Pasteurization was invented by French chemist and microbiologist Louis Pasteur (1822–1895). He demonstrated that fermentation was caused by the growth of microbes and not by spontaneous exposure to ambient air.
In his trials, Pasteur heated a liquid food in long, swan-necked jars to sterilize it. The jars were filtered so that only air and not dust or other particles were present. He observed that nothing grew in the liquid sample unless the ﬂasks were broken open. He then concluded that the living organisms that grew came from outside as air-borne spores, rather than being spontaneously generated within the liquid food.
After his experiments, he was able to prove that the growth and metabolic activity of microorganisms were responsible for spoiling products such as beer, wine, and milk. He invented a process in which milk was heated to kill most bacteria and molds already present. This process was soon afterward known as pasteurisation.2
How does pasteurization work?
Pasteurization is carried out in heat exchangers operating in batch with a total load contained in a vessel, or in continuous mode in a basis of liters per second running in pipework. A heat exchanger is a piece of equipment designed to transfer thermal energy (via convection and conduction) from one fluid to another separated by a heat conducting partition, such as a metal wall.
According to thermodynamic laws, heating involves the transfer of heat from a hot point to a cold point. Types of heat exchanger include plate, tubular, shell and tube, among others.
As a result, for pasteurization to occur, a hot liquid (transfer fluid, usually saturated steam) and a cold liquid (the product to be processed) are needed.
Schematic representation of a continuous pasteurizer.
There are various pasteurization methods or technologies:3
- Low-temperature, long-time. This process involves heating products to 63°C (145°F) and holding them at that temperature for at least 30 minutes. In this case, the pasteurization does not achieve complete destruction of all microbes i.e., sterilization.
- High temperature, short time (HTST). Method used to pasteurize milk and dairy products. This process usually uses a minimum of 72–75°C (161–167°F) and a holding time of a minimum of 15–20 seconds.
- Ultrapasteurization or ultra-high temperature processing (UHT). This method requires a much higher temperature of 85°C (185°F) and a shorter holding time. Combinations of 123–145°C (253–293°F) for <1–5 seconds are usually seen in the industry. This process requires both the product and packaging to be sterile prior to filling.4
- In‐container sterilisation. In this case, the thermal treatment is accomplished after the product is placed in the container or package.
Pasteurization is widely used in the food industry. The following are a few examples:
- Stabilization of incoming raw materials or ingredients, e.g., liquid milk.
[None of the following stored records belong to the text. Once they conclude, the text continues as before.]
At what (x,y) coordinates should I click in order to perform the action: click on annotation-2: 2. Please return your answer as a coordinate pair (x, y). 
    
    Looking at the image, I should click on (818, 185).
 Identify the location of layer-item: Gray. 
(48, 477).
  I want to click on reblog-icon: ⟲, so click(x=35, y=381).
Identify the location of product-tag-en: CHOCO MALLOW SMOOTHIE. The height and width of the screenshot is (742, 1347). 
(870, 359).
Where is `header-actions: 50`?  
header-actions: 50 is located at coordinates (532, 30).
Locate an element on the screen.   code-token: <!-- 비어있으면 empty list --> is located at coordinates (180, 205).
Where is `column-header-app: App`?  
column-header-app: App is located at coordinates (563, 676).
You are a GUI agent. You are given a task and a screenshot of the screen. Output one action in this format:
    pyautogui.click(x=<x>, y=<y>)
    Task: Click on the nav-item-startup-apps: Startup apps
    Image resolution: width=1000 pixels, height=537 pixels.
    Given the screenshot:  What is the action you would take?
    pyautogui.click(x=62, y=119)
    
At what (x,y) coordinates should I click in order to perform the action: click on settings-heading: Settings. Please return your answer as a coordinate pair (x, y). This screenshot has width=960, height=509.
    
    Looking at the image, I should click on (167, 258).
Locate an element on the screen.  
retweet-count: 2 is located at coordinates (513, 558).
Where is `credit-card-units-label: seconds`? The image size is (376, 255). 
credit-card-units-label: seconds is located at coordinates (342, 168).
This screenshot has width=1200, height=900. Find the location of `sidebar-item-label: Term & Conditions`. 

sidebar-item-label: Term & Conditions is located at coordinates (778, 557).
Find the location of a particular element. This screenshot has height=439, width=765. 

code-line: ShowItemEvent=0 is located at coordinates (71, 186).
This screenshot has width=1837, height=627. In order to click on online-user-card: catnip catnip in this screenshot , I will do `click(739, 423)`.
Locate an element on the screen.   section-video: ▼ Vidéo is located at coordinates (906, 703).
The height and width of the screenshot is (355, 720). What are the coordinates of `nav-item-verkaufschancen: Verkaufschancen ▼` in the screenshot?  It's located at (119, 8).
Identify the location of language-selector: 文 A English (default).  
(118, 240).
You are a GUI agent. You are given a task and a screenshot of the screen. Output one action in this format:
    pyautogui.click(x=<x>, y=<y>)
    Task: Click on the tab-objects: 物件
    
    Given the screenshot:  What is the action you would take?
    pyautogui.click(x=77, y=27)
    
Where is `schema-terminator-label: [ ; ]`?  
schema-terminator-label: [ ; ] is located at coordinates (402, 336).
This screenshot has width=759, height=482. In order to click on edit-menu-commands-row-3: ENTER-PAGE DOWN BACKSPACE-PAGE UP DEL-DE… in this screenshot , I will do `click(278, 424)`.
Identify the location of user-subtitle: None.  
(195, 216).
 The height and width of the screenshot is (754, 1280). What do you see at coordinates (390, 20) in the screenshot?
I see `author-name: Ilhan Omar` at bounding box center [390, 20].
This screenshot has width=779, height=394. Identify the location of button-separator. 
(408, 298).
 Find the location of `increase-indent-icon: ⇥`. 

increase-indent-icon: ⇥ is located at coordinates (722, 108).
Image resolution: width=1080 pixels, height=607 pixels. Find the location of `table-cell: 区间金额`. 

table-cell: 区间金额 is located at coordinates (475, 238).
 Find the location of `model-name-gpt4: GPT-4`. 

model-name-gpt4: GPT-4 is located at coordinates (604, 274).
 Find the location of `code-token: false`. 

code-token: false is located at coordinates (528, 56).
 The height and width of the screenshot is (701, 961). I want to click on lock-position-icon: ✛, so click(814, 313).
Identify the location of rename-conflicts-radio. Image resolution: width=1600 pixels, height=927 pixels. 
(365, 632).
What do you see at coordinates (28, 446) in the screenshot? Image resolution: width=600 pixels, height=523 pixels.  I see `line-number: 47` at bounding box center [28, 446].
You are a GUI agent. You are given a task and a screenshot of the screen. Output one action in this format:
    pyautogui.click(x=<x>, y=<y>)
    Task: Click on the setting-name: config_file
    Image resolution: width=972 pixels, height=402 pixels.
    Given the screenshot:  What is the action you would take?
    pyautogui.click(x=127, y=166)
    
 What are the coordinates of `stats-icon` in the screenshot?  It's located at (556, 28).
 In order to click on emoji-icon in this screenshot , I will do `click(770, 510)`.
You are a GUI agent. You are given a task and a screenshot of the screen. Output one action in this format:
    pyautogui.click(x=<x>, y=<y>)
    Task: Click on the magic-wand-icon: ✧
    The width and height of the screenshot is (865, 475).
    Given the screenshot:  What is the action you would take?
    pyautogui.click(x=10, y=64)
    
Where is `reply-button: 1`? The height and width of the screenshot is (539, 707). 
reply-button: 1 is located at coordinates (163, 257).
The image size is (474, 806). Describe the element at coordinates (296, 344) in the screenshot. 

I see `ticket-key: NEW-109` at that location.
This allows these materials to be stored and used in the production of value-added products. Milk bread is produced with liquid milk as the only moistening agent to comply with U.S. Standards of Identity.
- Production of dry milk solids, dairy blends, and cereal-dairy blends (milk replacers) used in the production of yeast-leavened bakery products. High-heat dry milk is preheated to 85°–88°C (185°–190°F) for 30 minutes to denature (inactivate) the milk proteins (globulins) responsible for generating detrimental effects on the stability of gas bubbles and causing the cake and bread dough to become too extensible and sticky.5
- No-shell egg products intended for used in baking plants must be pasteurized according to USDA laws. The conditions for pasteurization must be carefully controlled to assure destruction of pathogenic organisms but not damage the desired functional properties of the proteins in egg.6
- Processing and shelf-life extension of cream, a fat-rich ingredient used in bakery formulations such as cakes and pastries. FDA provides specific guidelines about the pasteurization of this dairy product.
- Despite not being known as such, the baking process is indeed a pasteurization step. In this case, apart from its effect on product structure and texture, it reduces the microbial count, extending shelf-life of bakery products.
- “PASTEURIZED MILK..” JAMA XLII.21 (1904): 1360-1361.
- Featherstone, S. “Introduction.” A Complete Course in Canning and Related Processes, 14th edition, vol. 1, Woodhead Publishing (Elsevier Ltd.), 2015, pp. 4–6.
- Deeth, H.C. “Heat Treatments of Milk – Thermisation and Pasteurisation.” High Temperature Processing of Milk and Milk Products, John Wiley & Sons Ltd, 2017, pp. 15–34.
- Lewis, M. J., and Jun, S. “Thermal Processing.” Food Processing Handbook, 2nd edition, vol. 1, Wiley-VCH Verlag & Co., 2012, pp. 31–40.
- Cauvain S.P. “Raw Materials.” Baking Problems Solved, 2nd edition, Woodhead Publishing (Elsevier Ltd.), 2017, p. 101.
- Manley, D. “Milk Products and Egg as Biscuit Ingredients.” Manley’s Technology of Biscuits, Crackers and Cookies, Woodhead Publishing Limited, 2011, pp. 191–199.